* [Assignment]:
Word for word, restate every record.

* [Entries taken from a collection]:
---+---
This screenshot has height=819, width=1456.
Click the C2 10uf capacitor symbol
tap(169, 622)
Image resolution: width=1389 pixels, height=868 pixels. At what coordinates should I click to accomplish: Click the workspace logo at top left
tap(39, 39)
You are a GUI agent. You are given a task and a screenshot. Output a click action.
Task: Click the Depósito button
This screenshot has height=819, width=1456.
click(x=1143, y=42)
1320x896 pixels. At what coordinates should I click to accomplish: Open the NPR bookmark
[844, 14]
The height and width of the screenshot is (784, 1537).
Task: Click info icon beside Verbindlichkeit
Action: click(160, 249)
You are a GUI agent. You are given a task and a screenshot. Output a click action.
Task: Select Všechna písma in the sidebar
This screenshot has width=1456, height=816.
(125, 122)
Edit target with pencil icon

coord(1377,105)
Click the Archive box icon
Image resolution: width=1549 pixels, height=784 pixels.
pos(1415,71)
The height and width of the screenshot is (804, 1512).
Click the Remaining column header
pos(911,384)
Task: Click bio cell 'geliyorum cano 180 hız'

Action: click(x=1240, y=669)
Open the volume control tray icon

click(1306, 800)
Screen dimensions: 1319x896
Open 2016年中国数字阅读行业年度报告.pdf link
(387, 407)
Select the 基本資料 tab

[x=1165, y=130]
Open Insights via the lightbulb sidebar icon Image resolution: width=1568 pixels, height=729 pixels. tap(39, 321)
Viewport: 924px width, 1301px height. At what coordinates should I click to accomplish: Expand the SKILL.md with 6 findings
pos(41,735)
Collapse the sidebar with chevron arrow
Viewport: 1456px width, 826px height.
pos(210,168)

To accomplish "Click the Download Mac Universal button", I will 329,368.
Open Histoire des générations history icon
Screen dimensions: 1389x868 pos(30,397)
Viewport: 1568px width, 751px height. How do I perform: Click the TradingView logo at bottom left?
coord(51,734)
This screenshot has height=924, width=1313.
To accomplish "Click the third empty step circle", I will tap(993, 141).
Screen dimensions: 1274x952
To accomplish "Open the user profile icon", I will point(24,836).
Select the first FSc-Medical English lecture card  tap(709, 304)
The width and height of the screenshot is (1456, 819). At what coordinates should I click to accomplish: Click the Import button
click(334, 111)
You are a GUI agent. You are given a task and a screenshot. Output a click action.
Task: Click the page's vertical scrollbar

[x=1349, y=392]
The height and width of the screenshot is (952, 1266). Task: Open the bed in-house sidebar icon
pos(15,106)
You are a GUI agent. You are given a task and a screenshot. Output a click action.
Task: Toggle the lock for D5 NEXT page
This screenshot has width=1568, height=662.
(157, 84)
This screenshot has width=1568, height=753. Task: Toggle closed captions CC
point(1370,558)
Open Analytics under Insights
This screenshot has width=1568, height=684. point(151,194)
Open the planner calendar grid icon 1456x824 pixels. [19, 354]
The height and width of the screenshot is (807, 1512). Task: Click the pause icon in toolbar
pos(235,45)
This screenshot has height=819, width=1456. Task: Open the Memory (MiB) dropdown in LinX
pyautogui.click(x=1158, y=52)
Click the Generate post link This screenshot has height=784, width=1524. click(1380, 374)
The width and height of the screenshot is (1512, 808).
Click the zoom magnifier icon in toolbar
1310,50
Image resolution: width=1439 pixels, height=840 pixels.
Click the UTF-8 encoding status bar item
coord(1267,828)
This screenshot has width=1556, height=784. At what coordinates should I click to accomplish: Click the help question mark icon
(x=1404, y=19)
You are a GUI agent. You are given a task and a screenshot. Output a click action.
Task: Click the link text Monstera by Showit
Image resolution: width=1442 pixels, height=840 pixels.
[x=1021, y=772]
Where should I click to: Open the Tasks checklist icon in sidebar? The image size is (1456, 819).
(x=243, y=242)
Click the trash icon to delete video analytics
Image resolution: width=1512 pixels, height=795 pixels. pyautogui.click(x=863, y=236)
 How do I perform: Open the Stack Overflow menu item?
---+---
* [Response for this exercise]:
This screenshot has height=819, width=1456.
Click the C2 10uf capacitor symbol
tap(169, 622)
Image resolution: width=1389 pixels, height=868 pixels. At what coordinates should I click to accomplish: Click the workspace logo at top left
tap(39, 39)
You are a GUI agent. You are given a task and a screenshot. Output a click action.
Task: Click the Depósito button
This screenshot has height=819, width=1456.
click(x=1143, y=42)
1320x896 pixels. At what coordinates should I click to accomplish: Open the NPR bookmark
[844, 14]
The height and width of the screenshot is (784, 1537).
Task: Click info icon beside Verbindlichkeit
Action: click(160, 249)
You are a GUI agent. You are given a task and a screenshot. Output a click action.
Task: Select Všechna písma in the sidebar
This screenshot has width=1456, height=816.
(125, 122)
Edit target with pencil icon

coord(1377,105)
Click the Archive box icon
Image resolution: width=1549 pixels, height=784 pixels.
pos(1415,71)
The height and width of the screenshot is (804, 1512).
Click the Remaining column header
pos(911,384)
Task: Click bio cell 'geliyorum cano 180 hız'

Action: click(x=1240, y=669)
Open the volume control tray icon

click(1306, 800)
Screen dimensions: 1319x896
Open 2016年中国数字阅读行业年度报告.pdf link
(387, 407)
Select the 基本資料 tab

[x=1165, y=130]
Open Insights via the lightbulb sidebar icon Image resolution: width=1568 pixels, height=729 pixels. tap(39, 321)
Viewport: 924px width, 1301px height. At what coordinates should I click to accomplish: Expand the SKILL.md with 6 findings
pos(41,735)
Collapse the sidebar with chevron arrow
Viewport: 1456px width, 826px height.
pos(210,168)

To accomplish "Click the Download Mac Universal button", I will 329,368.
Open Histoire des générations history icon
Screen dimensions: 1389x868 pos(30,397)
Viewport: 1568px width, 751px height. How do I perform: Click the TradingView logo at bottom left?
coord(51,734)
This screenshot has height=924, width=1313.
To accomplish "Click the third empty step circle", I will tap(993, 141).
Screen dimensions: 1274x952
To accomplish "Open the user profile icon", I will point(24,836).
Select the first FSc-Medical English lecture card  tap(709, 304)
The width and height of the screenshot is (1456, 819). At what coordinates should I click to accomplish: Click the Import button
click(334, 111)
You are a GUI agent. You are given a task and a screenshot. Output a click action.
Task: Click the page's vertical scrollbar

[x=1349, y=392]
The height and width of the screenshot is (952, 1266). Task: Open the bed in-house sidebar icon
pos(15,106)
You are a GUI agent. You are given a task and a screenshot. Output a click action.
Task: Toggle the lock for D5 NEXT page
This screenshot has width=1568, height=662.
(157, 84)
This screenshot has width=1568, height=753. Task: Toggle closed captions CC
point(1370,558)
Open Analytics under Insights
This screenshot has width=1568, height=684. point(151,194)
Open the planner calendar grid icon 1456x824 pixels. [19, 354]
The height and width of the screenshot is (807, 1512). Task: Click the pause icon in toolbar
pos(235,45)
This screenshot has height=819, width=1456. Task: Open the Memory (MiB) dropdown in LinX
pyautogui.click(x=1158, y=52)
Click the Generate post link This screenshot has height=784, width=1524. click(1380, 374)
The width and height of the screenshot is (1512, 808).
Click the zoom magnifier icon in toolbar
1310,50
Image resolution: width=1439 pixels, height=840 pixels.
Click the UTF-8 encoding status bar item
coord(1267,828)
This screenshot has width=1556, height=784. At what coordinates should I click to accomplish: Click the help question mark icon
(x=1404, y=19)
You are a GUI agent. You are given a task and a screenshot. Output a click action.
Task: Click the link text Monstera by Showit
Image resolution: width=1442 pixels, height=840 pixels.
[x=1021, y=772]
Where should I click to: Open the Tasks checklist icon in sidebar? The image size is (1456, 819).
(x=243, y=242)
Click the trash icon to delete video analytics
Image resolution: width=1512 pixels, height=795 pixels. pyautogui.click(x=863, y=236)
 How do I perform: Open the Stack Overflow menu item?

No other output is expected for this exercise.